(Stored data)
■ ■ ■ ■ ■ ■ ■

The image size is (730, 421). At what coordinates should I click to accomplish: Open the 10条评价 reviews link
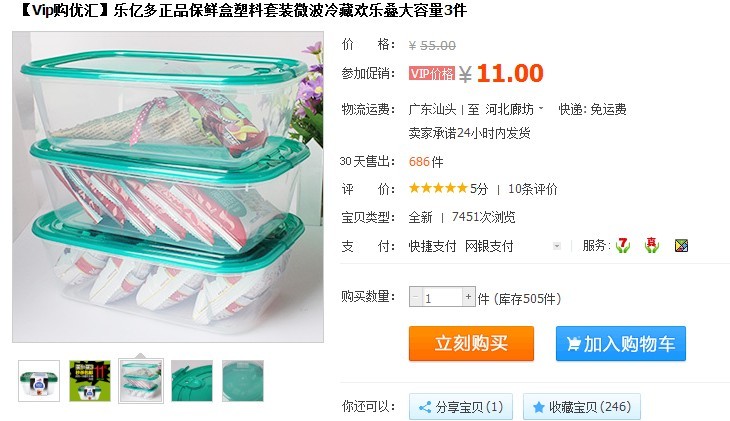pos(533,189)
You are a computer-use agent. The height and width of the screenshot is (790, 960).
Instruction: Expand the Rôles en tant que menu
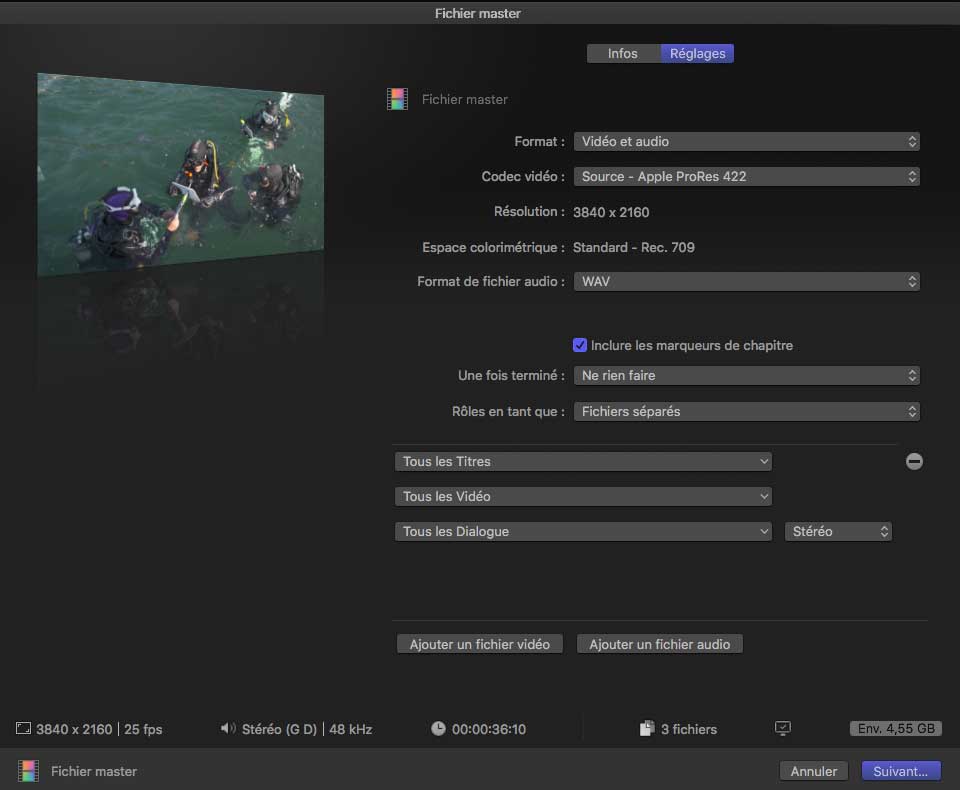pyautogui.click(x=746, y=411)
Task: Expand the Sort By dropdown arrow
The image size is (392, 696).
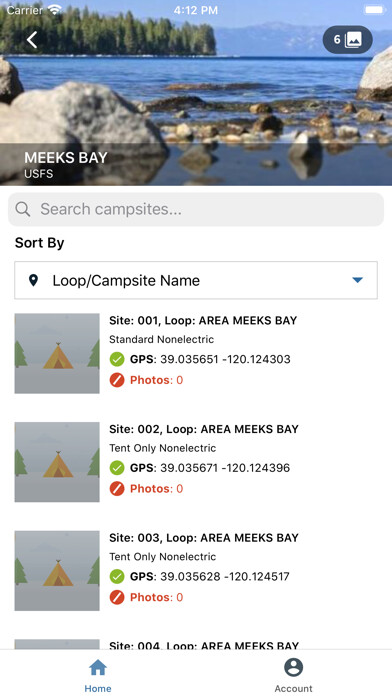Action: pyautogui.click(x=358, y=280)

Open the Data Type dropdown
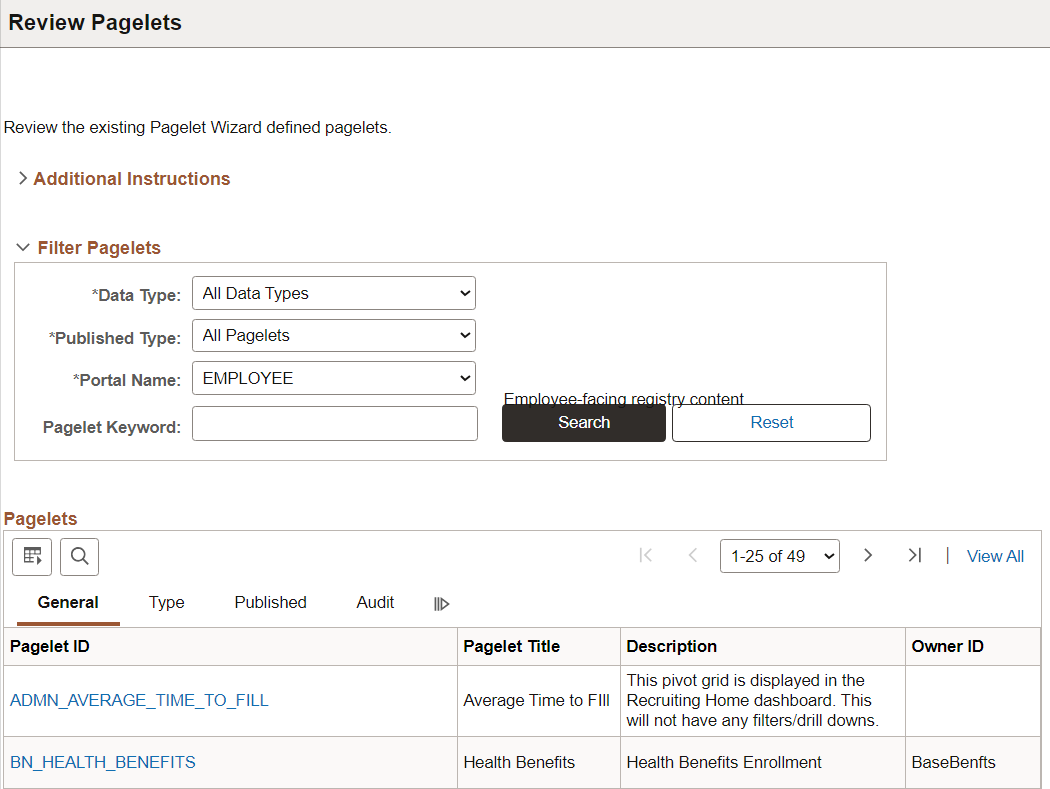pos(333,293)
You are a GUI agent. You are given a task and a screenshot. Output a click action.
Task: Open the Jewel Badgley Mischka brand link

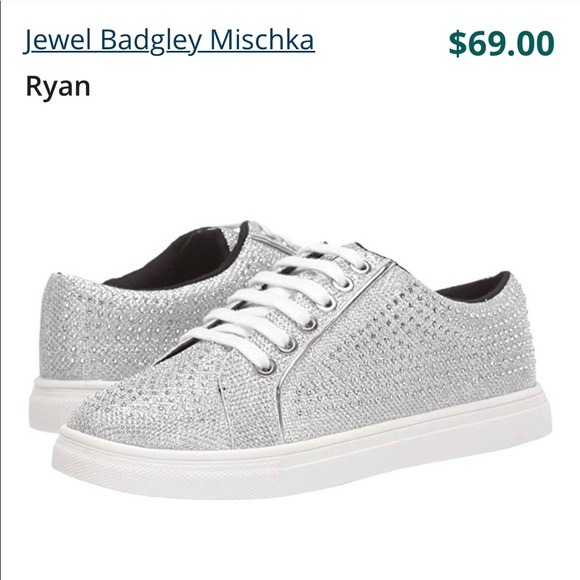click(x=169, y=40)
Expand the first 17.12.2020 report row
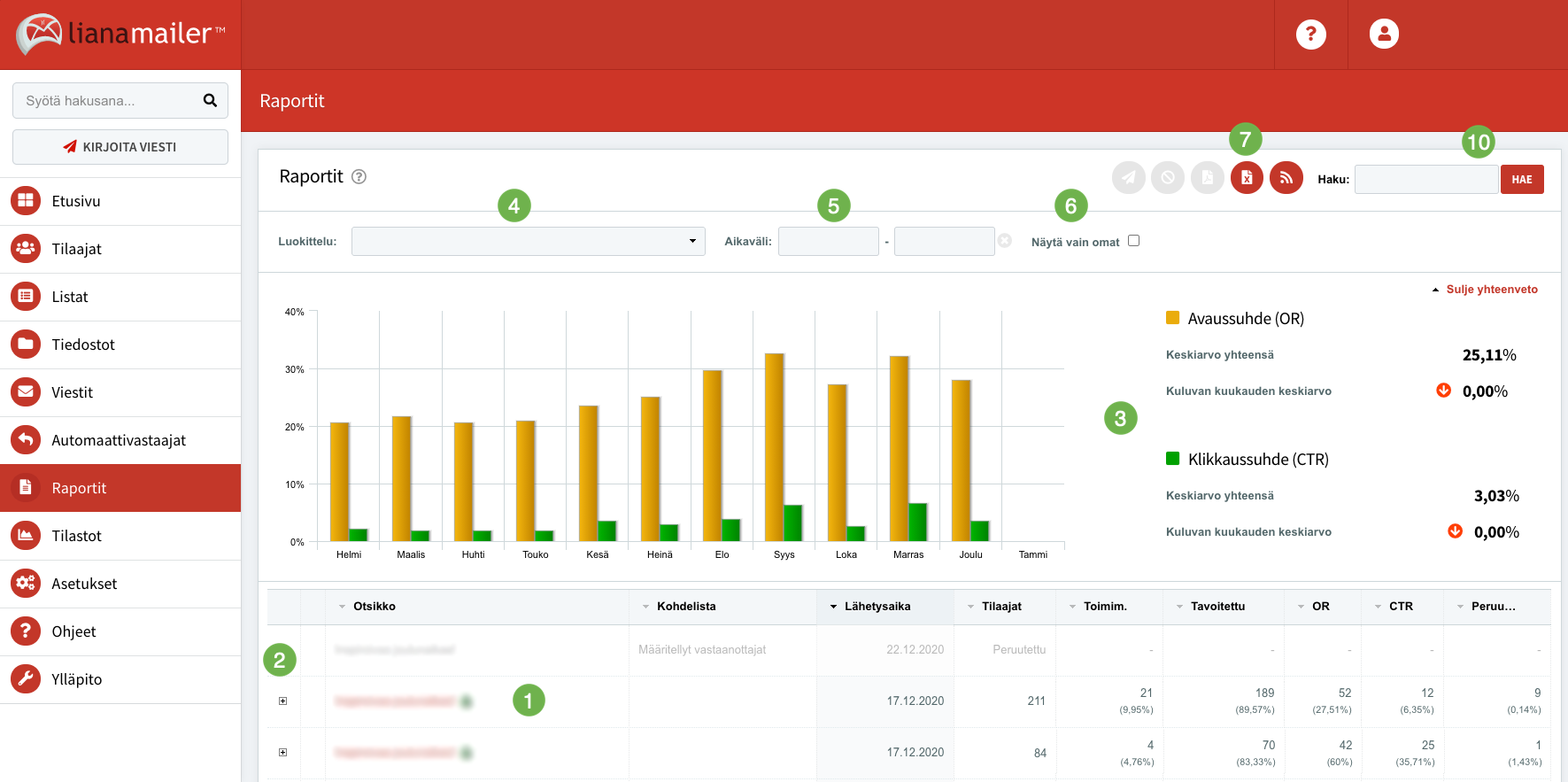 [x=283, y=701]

■ ■ ■ ■ ■ ■ ■

**Work item**
Copy exactly the lines from the one containing "You are a GUI" through the final line of the records above, both included, and leave out any pictures.

**Exercise response**
You are a GUI agent. You are given a task and a screenshot. Output a click action.
Task: Open the Jewel Badgley Mischka brand link

click(x=169, y=40)
Expand the first 17.12.2020 report row
 [x=283, y=701]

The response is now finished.